• _WHAT NEEDS TO BE DONE_: At the line that holds "You are a computer-use agent. The", start repeating, and keep going exactly through the final line of the material; include both ends and skip the pictures.

• _EXTRACTED RECORDS_:
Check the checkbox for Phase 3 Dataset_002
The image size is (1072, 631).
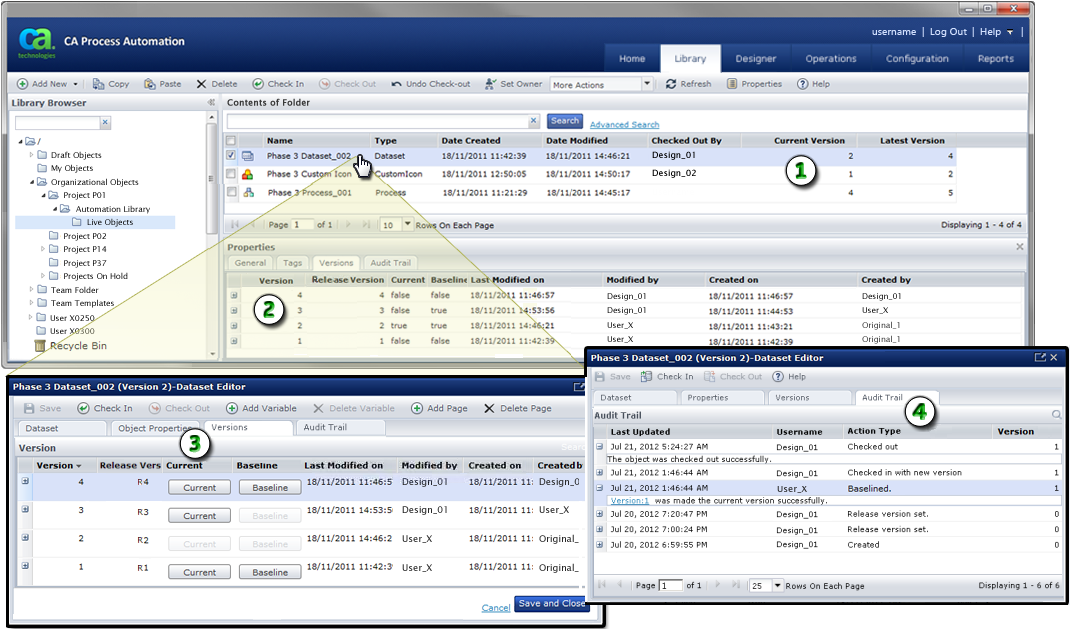click(230, 156)
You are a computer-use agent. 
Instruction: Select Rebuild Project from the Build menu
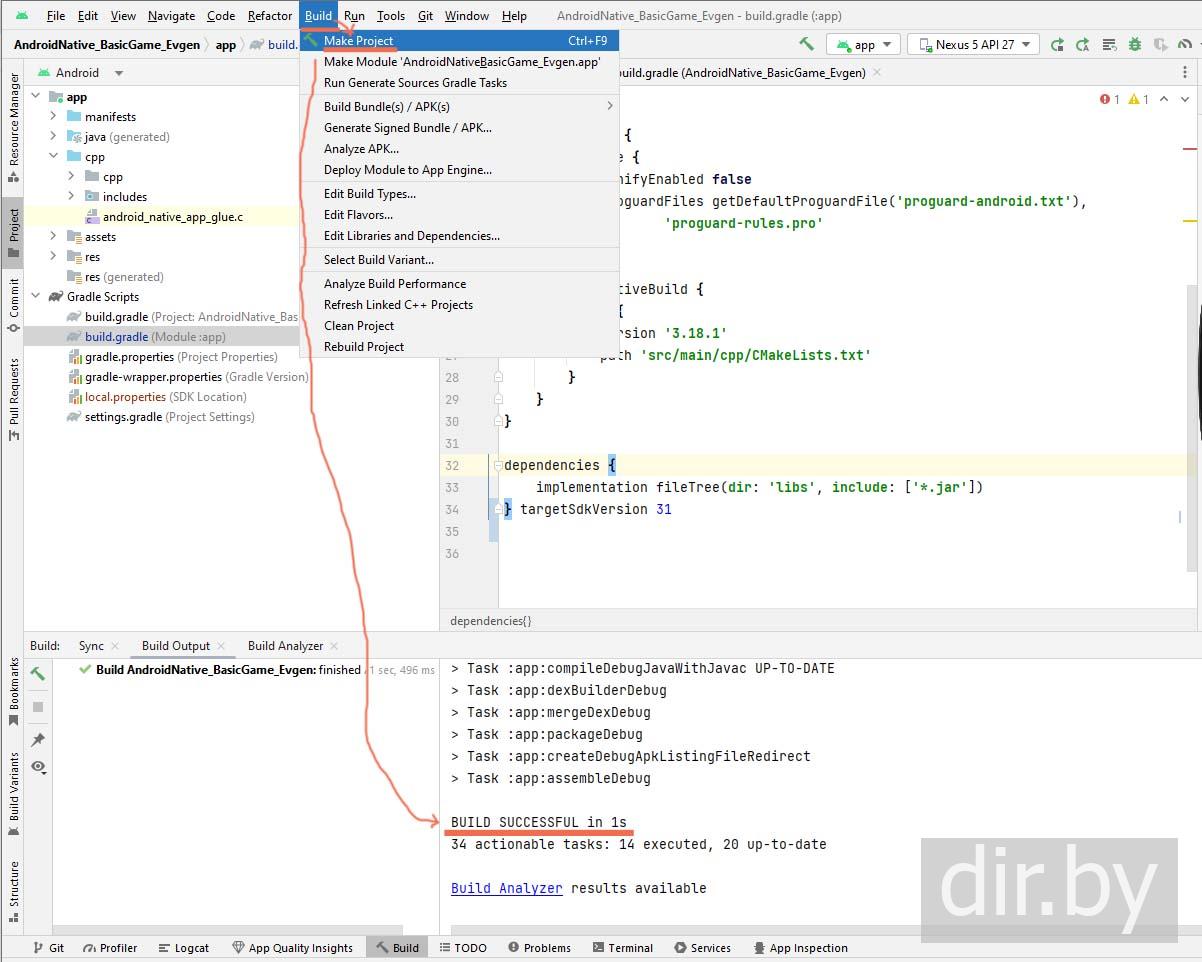click(x=364, y=347)
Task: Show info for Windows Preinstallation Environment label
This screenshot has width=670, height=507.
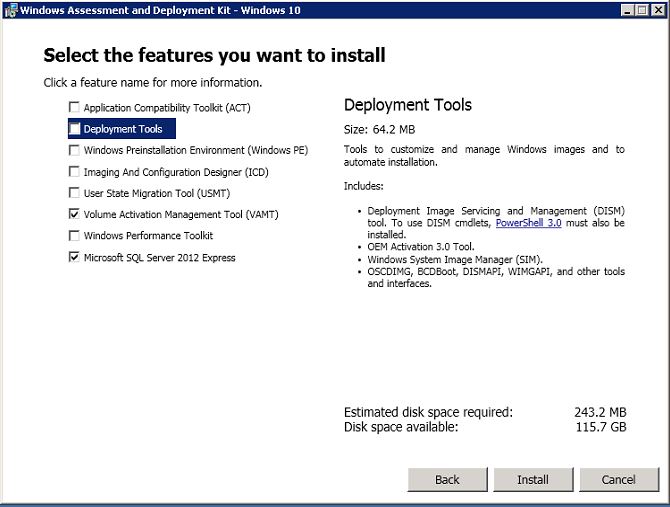Action: click(196, 151)
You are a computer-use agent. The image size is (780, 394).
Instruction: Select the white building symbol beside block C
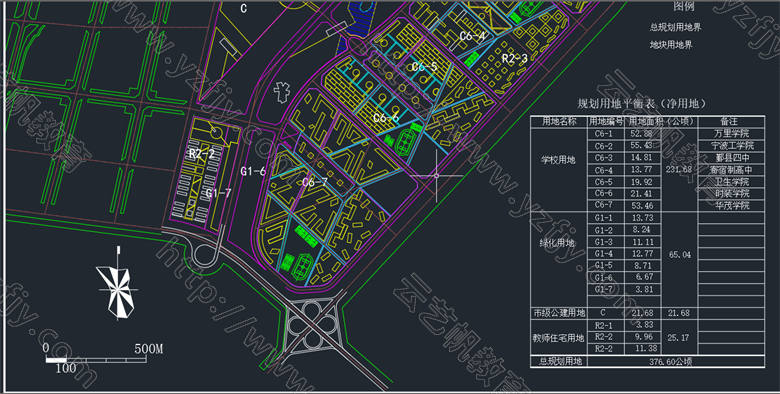[282, 93]
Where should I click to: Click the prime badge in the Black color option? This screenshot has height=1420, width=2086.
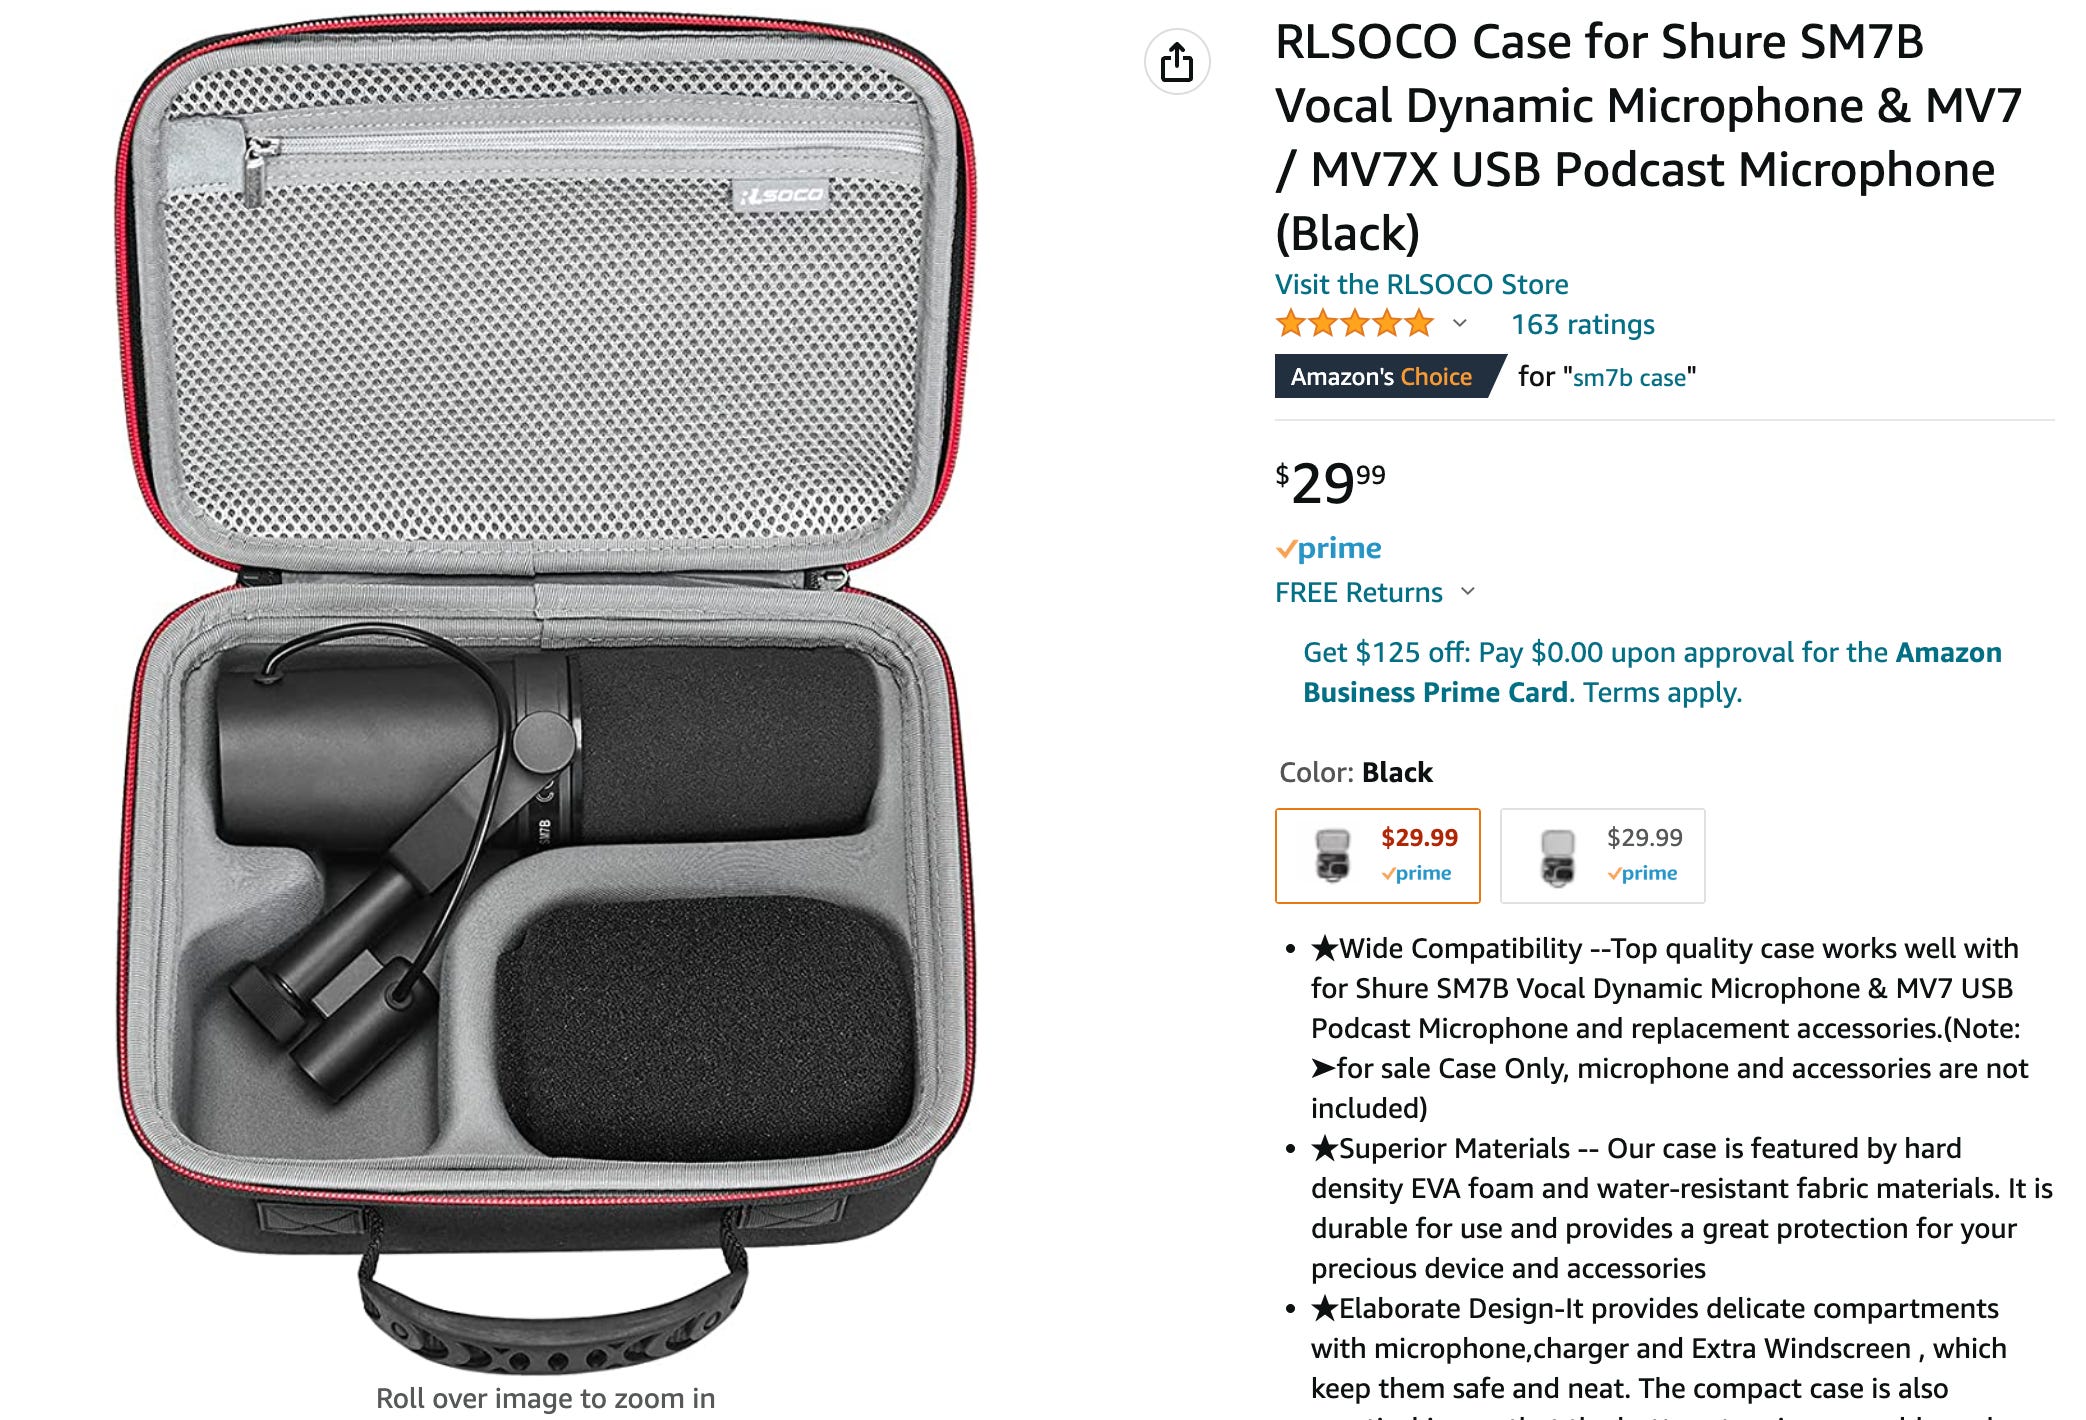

• _RESULT BELOW_:
You are a computer-use agent. The image size is (780, 394).
Instruction: Select the white building symbol beside block C
[282, 93]
Where should I click to: Click the prime badge in the Black color option? This screenshot has height=1420, width=2086.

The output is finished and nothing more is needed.